§ Items from a dataset:
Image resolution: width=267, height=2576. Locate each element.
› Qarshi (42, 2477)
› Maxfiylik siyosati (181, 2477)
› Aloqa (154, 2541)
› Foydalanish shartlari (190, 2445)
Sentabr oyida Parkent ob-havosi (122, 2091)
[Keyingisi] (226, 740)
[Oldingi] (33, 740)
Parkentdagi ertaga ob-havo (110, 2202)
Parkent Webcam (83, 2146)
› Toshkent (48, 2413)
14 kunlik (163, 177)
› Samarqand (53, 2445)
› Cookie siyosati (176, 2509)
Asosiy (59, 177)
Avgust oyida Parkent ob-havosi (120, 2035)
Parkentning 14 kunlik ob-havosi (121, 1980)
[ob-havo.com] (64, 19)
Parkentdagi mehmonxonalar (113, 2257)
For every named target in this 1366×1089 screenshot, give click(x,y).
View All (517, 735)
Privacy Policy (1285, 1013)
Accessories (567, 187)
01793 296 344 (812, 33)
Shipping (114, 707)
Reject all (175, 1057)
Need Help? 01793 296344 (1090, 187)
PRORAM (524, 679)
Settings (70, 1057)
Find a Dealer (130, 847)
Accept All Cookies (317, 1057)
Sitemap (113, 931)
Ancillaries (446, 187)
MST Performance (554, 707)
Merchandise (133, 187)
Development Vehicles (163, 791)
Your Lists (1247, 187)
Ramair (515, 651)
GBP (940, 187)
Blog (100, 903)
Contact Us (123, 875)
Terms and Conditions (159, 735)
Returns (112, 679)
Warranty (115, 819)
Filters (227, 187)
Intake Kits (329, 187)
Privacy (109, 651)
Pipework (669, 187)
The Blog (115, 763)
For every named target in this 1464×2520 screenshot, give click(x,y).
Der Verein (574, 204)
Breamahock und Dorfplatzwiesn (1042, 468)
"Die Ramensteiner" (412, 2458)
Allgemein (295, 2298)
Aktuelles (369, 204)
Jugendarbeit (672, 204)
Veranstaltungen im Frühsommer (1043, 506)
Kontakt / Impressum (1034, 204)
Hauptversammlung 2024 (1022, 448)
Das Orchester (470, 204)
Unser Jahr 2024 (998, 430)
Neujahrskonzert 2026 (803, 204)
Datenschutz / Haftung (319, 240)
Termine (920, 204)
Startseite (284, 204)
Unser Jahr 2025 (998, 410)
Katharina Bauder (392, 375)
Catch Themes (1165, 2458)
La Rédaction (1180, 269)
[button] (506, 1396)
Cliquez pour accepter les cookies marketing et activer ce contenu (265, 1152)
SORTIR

§ Aim of the exercise: For each record above, print an exact copy.

§ Written response:
Image resolution: width=267, height=2576. Locate each element.
› Qarshi (42, 2477)
› Maxfiylik siyosati (181, 2477)
› Aloqa (154, 2541)
› Foydalanish shartlari (190, 2445)
Sentabr oyida Parkent ob-havosi (122, 2091)
[Keyingisi] (226, 740)
[Oldingi] (33, 740)
Parkentdagi ertaga ob-havo (110, 2202)
Parkent Webcam (83, 2146)
› Toshkent (48, 2413)
14 kunlik (163, 177)
› Samarqand (53, 2445)
› Cookie siyosati (176, 2509)
Asosiy (59, 177)
Avgust oyida Parkent ob-havosi (120, 2035)
Parkentning 14 kunlik ob-havosi (121, 1980)
[ob-havo.com] (64, 19)
Parkentdagi mehmonxonalar (113, 2257)
For every named target in this 1366×1089 screenshot, give click(x,y).
View All (517, 735)
Privacy Policy (1285, 1013)
Accessories (567, 187)
01793 296 344 (812, 33)
Shipping (114, 707)
Reject all (175, 1057)
Need Help? 01793 296344 (1090, 187)
PRORAM (524, 679)
Settings (70, 1057)
Find a Dealer (130, 847)
Accept All Cookies (317, 1057)
Sitemap (113, 931)
Ancillaries (446, 187)
MST Performance (554, 707)
Merchandise (133, 187)
Development Vehicles (163, 791)
Your Lists (1247, 187)
Ramair (515, 651)
GBP (940, 187)
Blog (100, 903)
Contact Us (123, 875)
Terms and Conditions (159, 735)
Returns (112, 679)
Warranty (115, 819)
Filters (227, 187)
Intake Kits (329, 187)
Privacy (109, 651)
Pipework (669, 187)
The Blog (115, 763)
For every named target in this 1464×2520 screenshot, give click(x,y).
Der Verein (574, 204)
Breamahock und Dorfplatzwiesn (1042, 468)
"Die Ramensteiner" (412, 2458)
Allgemein (295, 2298)
Aktuelles (369, 204)
Jugendarbeit (672, 204)
Veranstaltungen im Frühsommer (1043, 506)
Kontakt / Impressum (1034, 204)
Hauptversammlung 2024 (1022, 448)
Das Orchester (470, 204)
Unser Jahr 2024 (998, 430)
Neujahrskonzert 2026 (803, 204)
Datenschutz / Haftung (319, 240)
Termine (920, 204)
Startseite (284, 204)
Unser Jahr 2025 (998, 410)
Katharina Bauder (392, 375)
Catch Themes (1165, 2458)
La Rédaction (1180, 269)
[button] (506, 1396)
Cliquez pour accepter les cookies marketing et activer ce contenu (265, 1152)
SORTIR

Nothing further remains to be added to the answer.